▸ **About this task**
Reproduce the records below exactly, leaving out any pictures.

▸ **Exercise data**
***
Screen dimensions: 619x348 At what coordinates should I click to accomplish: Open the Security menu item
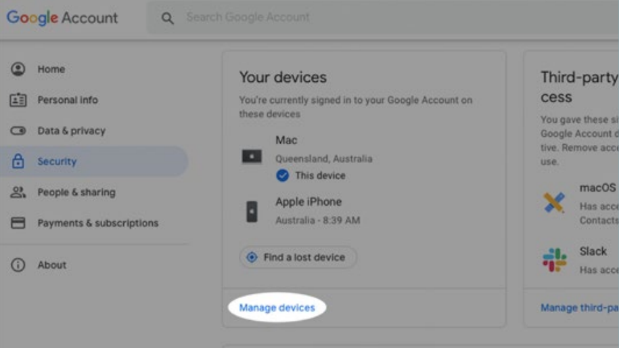click(57, 162)
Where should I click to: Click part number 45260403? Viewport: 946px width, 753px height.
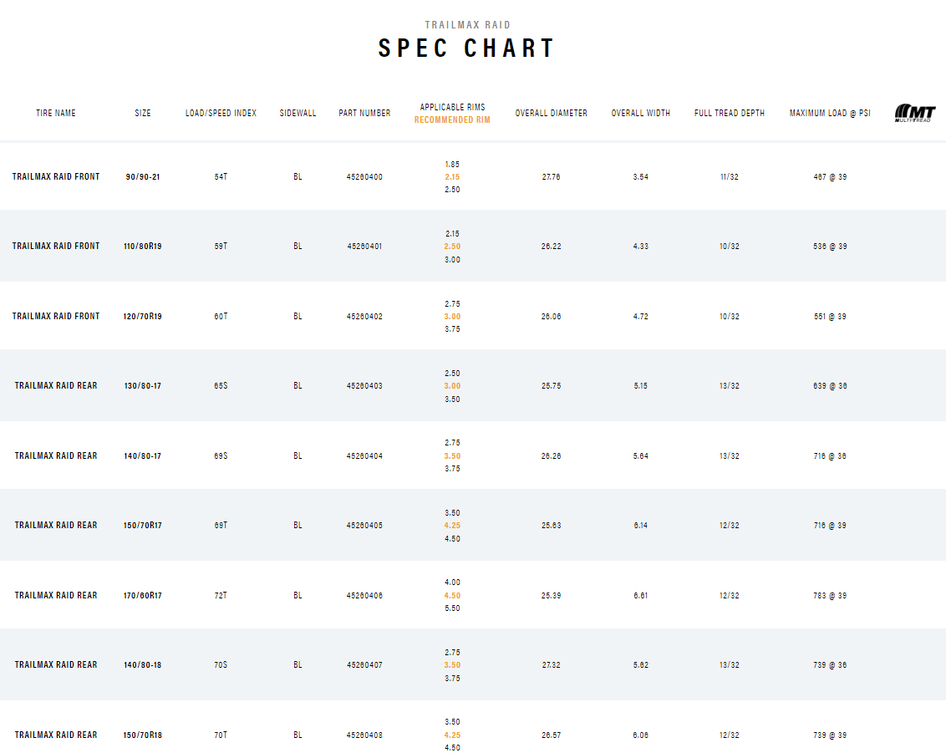pos(364,386)
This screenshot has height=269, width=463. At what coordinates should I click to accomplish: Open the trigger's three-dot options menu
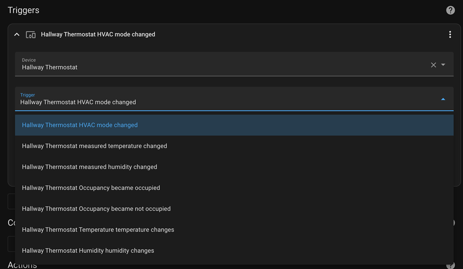(450, 34)
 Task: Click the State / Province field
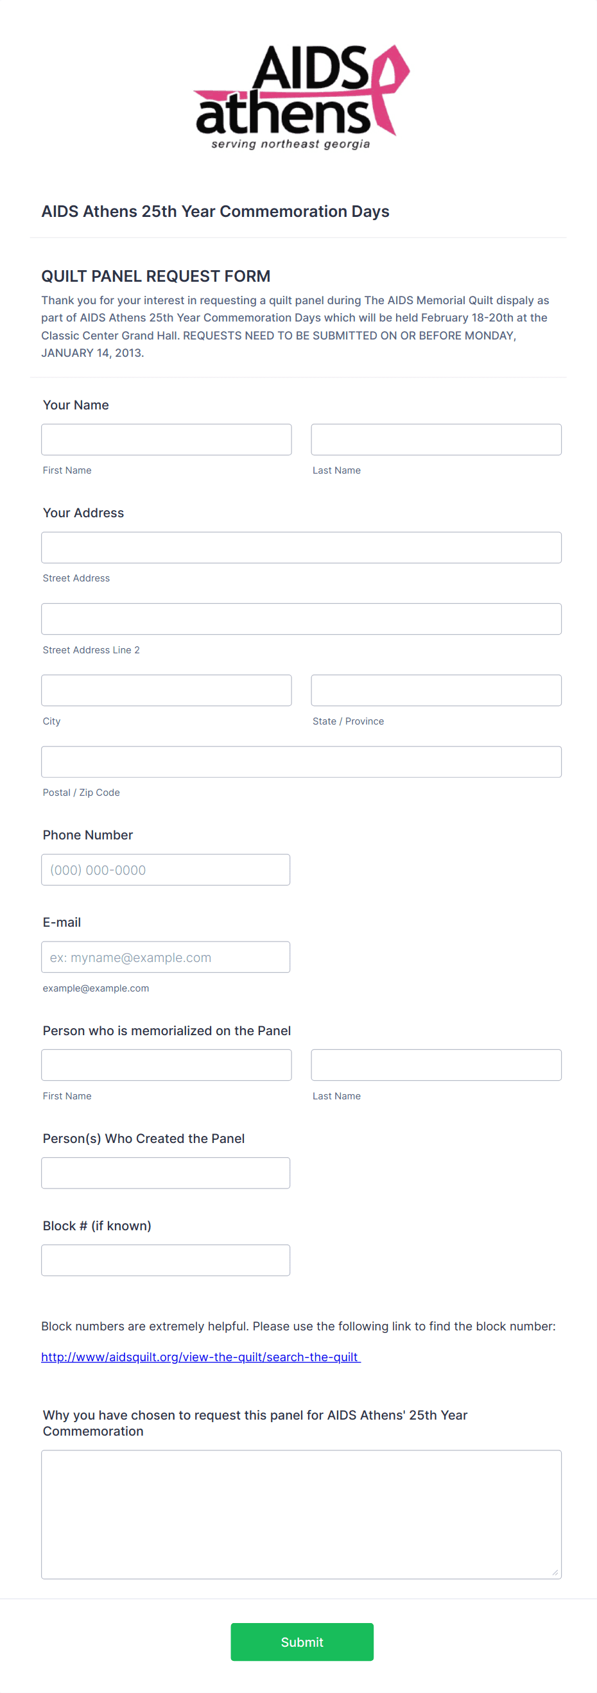436,689
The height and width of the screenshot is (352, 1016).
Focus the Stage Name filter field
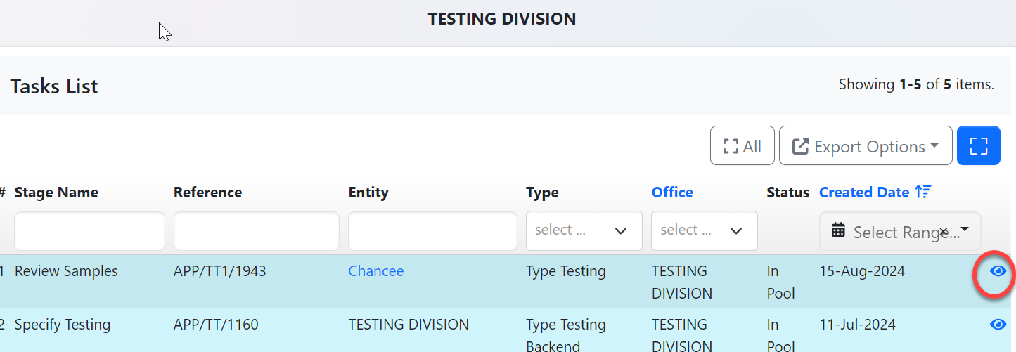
***
▸ **Answer area**
Screen dimensions: 619x348 At what coordinates should I click to accomplish: Open the Security menu item
click(57, 162)
Where should I click to: Click part number 45260403? Viewport: 946px width, 753px height.
pos(364,386)
This screenshot has height=269, width=463. At what coordinates should I click to accomplish: Open the trigger's three-dot options menu
(450, 34)
 Task: Click the State / Province field
436,689
The height and width of the screenshot is (352, 1016).
Focus the Stage Name filter field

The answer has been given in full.